■ **Problem description**: Starting from the line with "Select Tuesday 17 in week strip", please copy exactly every line to the end of the listing, but not the pictures.

■ **Given entries**:
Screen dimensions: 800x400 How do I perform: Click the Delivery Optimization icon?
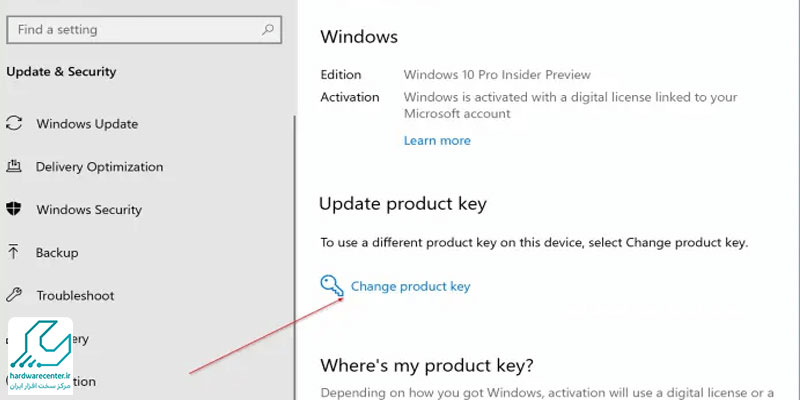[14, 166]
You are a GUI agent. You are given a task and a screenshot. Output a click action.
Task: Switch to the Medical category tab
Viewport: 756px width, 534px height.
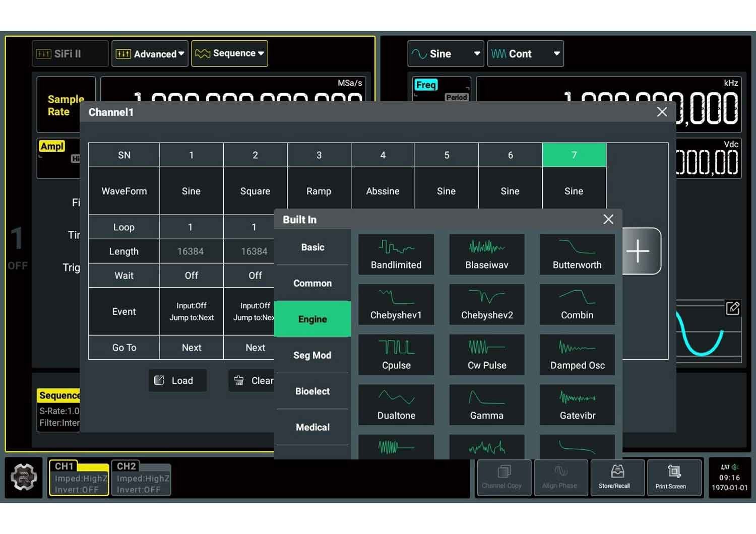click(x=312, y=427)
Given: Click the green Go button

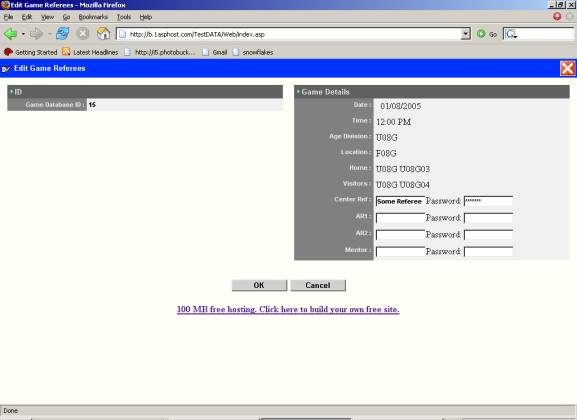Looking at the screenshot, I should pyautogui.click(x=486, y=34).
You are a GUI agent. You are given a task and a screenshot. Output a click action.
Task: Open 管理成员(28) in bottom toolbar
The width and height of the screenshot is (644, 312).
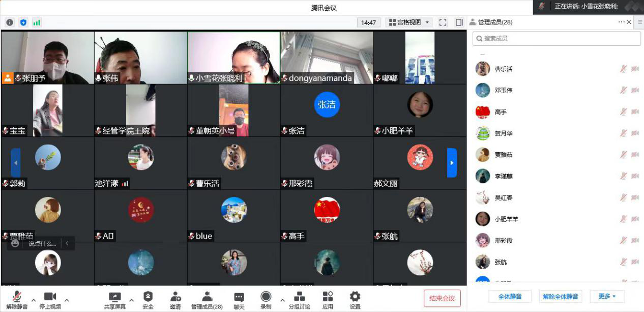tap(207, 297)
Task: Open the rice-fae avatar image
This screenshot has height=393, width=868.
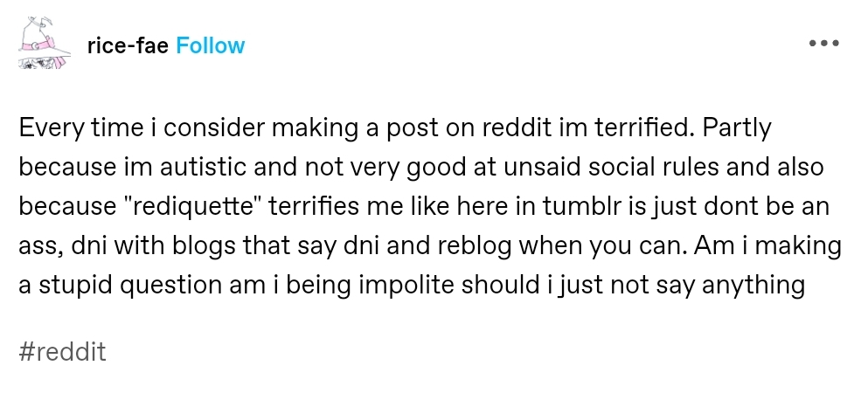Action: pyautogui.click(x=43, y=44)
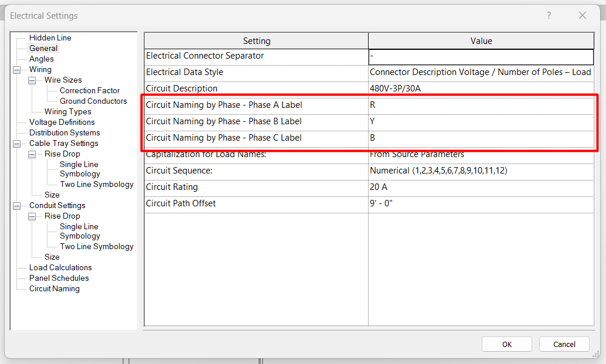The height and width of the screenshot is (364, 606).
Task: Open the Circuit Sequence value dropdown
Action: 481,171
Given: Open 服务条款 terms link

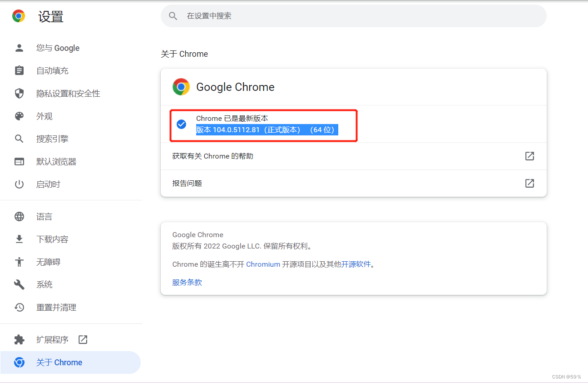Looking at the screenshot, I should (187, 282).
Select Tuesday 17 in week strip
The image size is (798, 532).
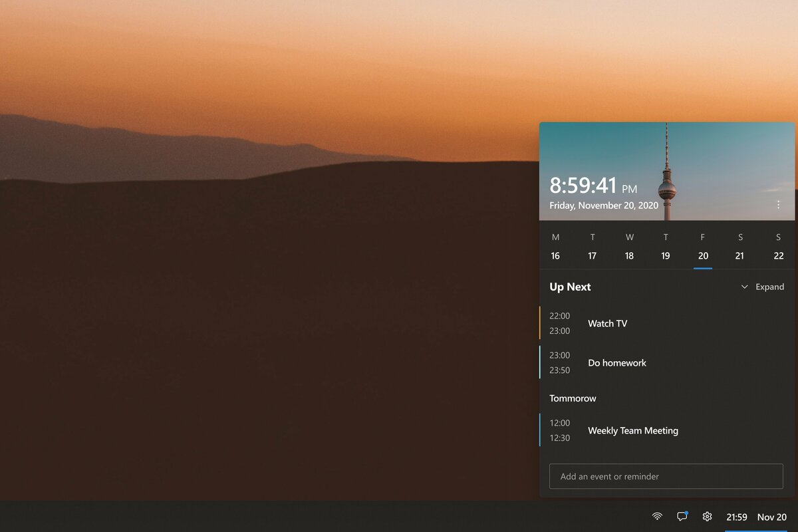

■ **Response area**:
Select Tuesday 17 in week strip
The image size is (798, 532).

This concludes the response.